Ähnlich und dennoch völlig anders verhält es sich mit dem italienischen Autodidakt Pellegrino Vignali (1905-1884). Der völlig abgeschieden in den Bergen des Apennin lebende Analphabet hat sein Werk erst nach seiner Tätigkeit als Bauer, zum Lebensabend hin geschaffen. Aus eigenem Antrieb und ohne jegliche Einflüsse aus der Kunstwelt brachte er Zeichnungen, Bilder und Skulpturen von herausragender Ausdruckskraft hervor. Seine archaisch wirkenden Motive umfassen Pflanzen, Tiere und Gesichter und geben dabei emblematisch elementare Lebensthemen wieder. Vignalis Bilder zeichnen sich durch eine genuine, weder akademischen Traditionen, noch perspektivischen Regeln folgende Pinselführung aus. Spontan, originell, intuitiv, unbefangenen, dabei aber tiefgründig und sinnhaft sind Adjektive, die die Arbeiten des Künstlers wohl an ehesten beschreiben würden. Vignali hatte nie den Anspruch von seiner Kunst leben zu wollen. Seine Werke zeugen von einem unverstellten Blick und individuellen Stil, der sich jedem deskriptiven Erklärungsversuch scheint zu entziehen.

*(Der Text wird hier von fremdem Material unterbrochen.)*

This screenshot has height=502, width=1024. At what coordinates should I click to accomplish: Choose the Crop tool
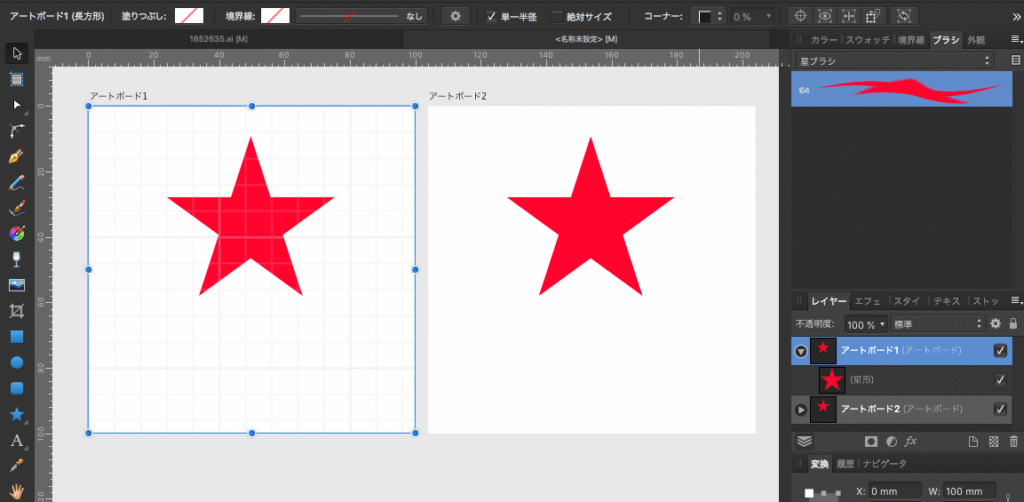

Dies sind nur zwei Beispiele einer beeindruckenden Sammlung, die die Passion des Kunstliebhabers Egon Hassbecker mit einem besonderen Geschmack für die Unmittelbarkeit auf der Suche nach den Wurzeln der Kreativität ausmacht. Und doch ist da etwas, was diesem einzigartigen Museum nicht gut steht. Die hier präsentierten Arbeiten werden unter der Kategorie „Primitive Kunst“ versammelt. Wenngleich der Begriff „primitiv“ in der Kunstwissenschaft des 18. und 19. Jahrhunderts positiv-wertschätzend und in diesem Sinne von Wilhelm Uhde für die Charakterisierung nichtakademischer Maler_innen des 20. Jahrhunderts Verwendung fand, so ist die Bezeichnung im 21. Jahrhundert nicht mehr zeitgemäß. Denn der eigentlich neutrale Begriff erhielt in den letzten Dekaden im allgemeinen Sprachgebrauch abwertende Konnotationen wie „auf niedriger Entwicklungsstufe stehend“, oder „von geringem kulturellen Niveau“. Zudem beschreibt „primitiv“ nicht im entferntesten das, was die Besucher_innen des Museums Haus Cajeth erwartet. Nämlich eine vielschichtige, komplexe, faszinierende und nicht zu klassifizierende Sammlung. Diese Arbeiten wurden, befreit von bürgerlichen Zwängen und Prestigedruck von autonomen, unbeeinflussten und einmaligen Persönlichkeiten geschaffen. Sie mit einem Begriff fassen zu wollen wäre vermessen. In den Genuss ihres historischen und ästhetischen Werts zu gelangen haben wir Egon Hassbecker zu verdanken. Und so wäre es in enger Verwandtschaft zur Sammlung Prinzhorn gebührend, dem Museum Haus Cajeth statt „Primitive Malerei“ den Beinamen „Die Sammlung Hassbecker“ zu verleihen.